> _Descrição da tarefa_
Liste todas as quantidades numéricas mencionadas no relato sobre a escalada do Everest.

> _Trecho fornecido_
Bernardo no Everest (foto: Gabriel Tarso).

Iniciei meu ciclo de cume e fui me sentindo bem! Apesar de subir lento e cauteloso, jamais passou pela minha cabeça desistir.

Tive momentos de fraqueza e lembrei da carta da minha esposa, dos desenhos dos meus filhos… Isso me energizava!

Parecia um combustível para a mente mandando uma mensagem para o corpo seguir em frente! 

Estava -35º C. O óculos congelou e sem ele existe risco de cegueira. Minha roupa (down suit) também teve seu zíper congelado, por isso não consegui abrir para beber a água que estava dentro de um bolso.

Foram 12 horas subindo, sem comer nem beber! Isso estava me matando! Fiquei bem fraco, mas cheguei! Topo do mundo: 8 848 metros acima do nível do mar!

Neste momento, paramos e abasteci meu corpo de comida e minha mente de pensamentos positivos. Fiquei confiante, apesar de saber que 90% das mortes acontecem na descida. 

EM DETERMINADO MOMENTO DA DESCIDA, ME AFASTEI DO MEU PARCEIRO DE ESCALADA E O PERDI DE VISTA

Na montanha, eu estava com um cinegrafista, o Gabriel Tarso. Estávamos gravando para o documentário que fala de sustentabilidade.

Em vários momentos nos separávamos do resto do grupo para filmar. Durante a descida, num desses momentos em que estávamos distantes, ele teve um problema que quase lhe custou a vida.

Gabriel é muito forte e experiente, por isso eu estava um pouco à frente, mas com “zero” preocupação em relação a ele. Até que em algum momento ficamos a uma distância em que visualmente não conseguíamos mais nos ver 

Decidi parar e esperar. Jenjen, um sherpa local, estava comigo e insistiu para descermos, porque o Gabriel estava acompanhado de outro sherpa.

E, segundo ele, não havia razão para nos preocuparmos. Além disso, ficar parado poderia causar sérios problemas, como congelamentos das extremidades. 

DECIDI SUBIR NOVAMENTE A MONTANHA PARA RESGATAR  O GABRIEL. SÓ CONSEGUI TOMAR ESSA DECISÃO PORQUE MANTIVE A MENTE FORTE

Insisti e disse que não sairia do local sem o meu parceiro. Ficamos quase duas horas esperando. Alguma coisa estava errada.

Dados retirados de uma coleção:
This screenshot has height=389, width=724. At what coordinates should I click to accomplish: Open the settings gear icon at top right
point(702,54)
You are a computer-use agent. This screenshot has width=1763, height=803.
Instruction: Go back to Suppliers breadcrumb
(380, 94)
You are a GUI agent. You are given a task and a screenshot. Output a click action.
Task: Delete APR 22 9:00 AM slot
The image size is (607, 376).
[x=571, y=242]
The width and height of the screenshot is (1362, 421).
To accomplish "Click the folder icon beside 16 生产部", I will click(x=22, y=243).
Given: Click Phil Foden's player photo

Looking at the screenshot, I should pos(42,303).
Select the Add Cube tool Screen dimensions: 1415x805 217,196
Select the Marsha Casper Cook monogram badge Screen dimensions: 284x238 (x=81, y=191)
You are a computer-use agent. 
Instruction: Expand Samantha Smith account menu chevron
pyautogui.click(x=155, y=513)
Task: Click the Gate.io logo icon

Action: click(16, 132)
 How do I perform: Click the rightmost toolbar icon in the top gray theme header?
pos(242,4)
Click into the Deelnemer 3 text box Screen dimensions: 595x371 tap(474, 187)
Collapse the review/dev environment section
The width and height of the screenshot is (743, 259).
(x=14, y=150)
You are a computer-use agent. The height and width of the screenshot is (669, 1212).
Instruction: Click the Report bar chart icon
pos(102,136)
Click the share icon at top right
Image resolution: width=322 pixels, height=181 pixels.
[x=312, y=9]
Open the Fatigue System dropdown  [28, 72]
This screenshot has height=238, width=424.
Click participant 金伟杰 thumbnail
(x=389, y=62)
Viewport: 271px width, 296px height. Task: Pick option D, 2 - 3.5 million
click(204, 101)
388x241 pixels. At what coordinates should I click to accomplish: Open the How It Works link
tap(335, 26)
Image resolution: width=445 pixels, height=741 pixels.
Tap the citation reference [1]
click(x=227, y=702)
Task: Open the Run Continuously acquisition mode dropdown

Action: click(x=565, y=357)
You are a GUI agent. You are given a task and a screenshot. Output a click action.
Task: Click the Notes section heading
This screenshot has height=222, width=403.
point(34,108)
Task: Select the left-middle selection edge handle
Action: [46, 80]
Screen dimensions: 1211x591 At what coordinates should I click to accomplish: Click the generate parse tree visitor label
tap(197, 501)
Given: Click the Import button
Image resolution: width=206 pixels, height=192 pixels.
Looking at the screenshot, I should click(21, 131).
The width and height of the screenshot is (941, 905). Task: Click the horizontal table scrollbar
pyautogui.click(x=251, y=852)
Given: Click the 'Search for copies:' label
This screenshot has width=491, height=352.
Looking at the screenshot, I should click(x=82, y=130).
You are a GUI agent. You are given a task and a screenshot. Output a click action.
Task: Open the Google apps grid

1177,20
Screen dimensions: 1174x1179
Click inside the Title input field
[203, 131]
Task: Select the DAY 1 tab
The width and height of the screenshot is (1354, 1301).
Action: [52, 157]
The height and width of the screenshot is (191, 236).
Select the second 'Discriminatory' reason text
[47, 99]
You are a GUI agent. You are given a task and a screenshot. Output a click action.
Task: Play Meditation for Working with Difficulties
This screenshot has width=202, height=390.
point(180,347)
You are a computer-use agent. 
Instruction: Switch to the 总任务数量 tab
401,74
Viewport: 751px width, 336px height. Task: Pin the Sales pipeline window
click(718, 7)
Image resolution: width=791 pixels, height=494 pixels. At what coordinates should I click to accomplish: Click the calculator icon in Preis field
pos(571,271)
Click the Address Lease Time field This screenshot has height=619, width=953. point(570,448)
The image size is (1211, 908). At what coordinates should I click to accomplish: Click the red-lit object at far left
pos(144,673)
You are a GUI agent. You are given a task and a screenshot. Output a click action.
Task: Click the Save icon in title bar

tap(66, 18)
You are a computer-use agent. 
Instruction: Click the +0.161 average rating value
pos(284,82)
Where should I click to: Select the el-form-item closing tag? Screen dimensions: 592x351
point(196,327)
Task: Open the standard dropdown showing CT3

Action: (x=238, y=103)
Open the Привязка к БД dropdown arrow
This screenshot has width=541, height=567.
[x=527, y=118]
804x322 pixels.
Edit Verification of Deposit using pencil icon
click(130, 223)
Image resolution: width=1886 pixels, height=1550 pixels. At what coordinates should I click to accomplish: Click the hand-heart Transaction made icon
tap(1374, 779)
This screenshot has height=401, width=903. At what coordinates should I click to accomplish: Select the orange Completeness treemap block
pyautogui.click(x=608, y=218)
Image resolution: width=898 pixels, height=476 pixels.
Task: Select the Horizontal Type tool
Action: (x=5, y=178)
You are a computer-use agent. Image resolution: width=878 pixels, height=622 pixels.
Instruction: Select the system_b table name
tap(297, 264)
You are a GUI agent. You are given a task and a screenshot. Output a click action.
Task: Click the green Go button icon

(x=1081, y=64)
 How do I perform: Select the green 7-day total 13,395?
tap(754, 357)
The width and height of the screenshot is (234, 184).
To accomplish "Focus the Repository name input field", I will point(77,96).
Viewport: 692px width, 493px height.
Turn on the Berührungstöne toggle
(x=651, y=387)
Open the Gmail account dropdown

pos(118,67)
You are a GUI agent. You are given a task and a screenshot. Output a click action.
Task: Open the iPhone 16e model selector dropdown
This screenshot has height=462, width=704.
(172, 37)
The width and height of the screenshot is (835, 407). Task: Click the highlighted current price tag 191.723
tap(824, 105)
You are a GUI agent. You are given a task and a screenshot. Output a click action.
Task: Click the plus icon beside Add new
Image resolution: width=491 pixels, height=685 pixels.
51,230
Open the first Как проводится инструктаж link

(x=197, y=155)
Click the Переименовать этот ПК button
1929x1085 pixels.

> _Resultado da tarefa_
- -35º C
- 12 horas
- 8 848 metros
- 90%
- quase duas horas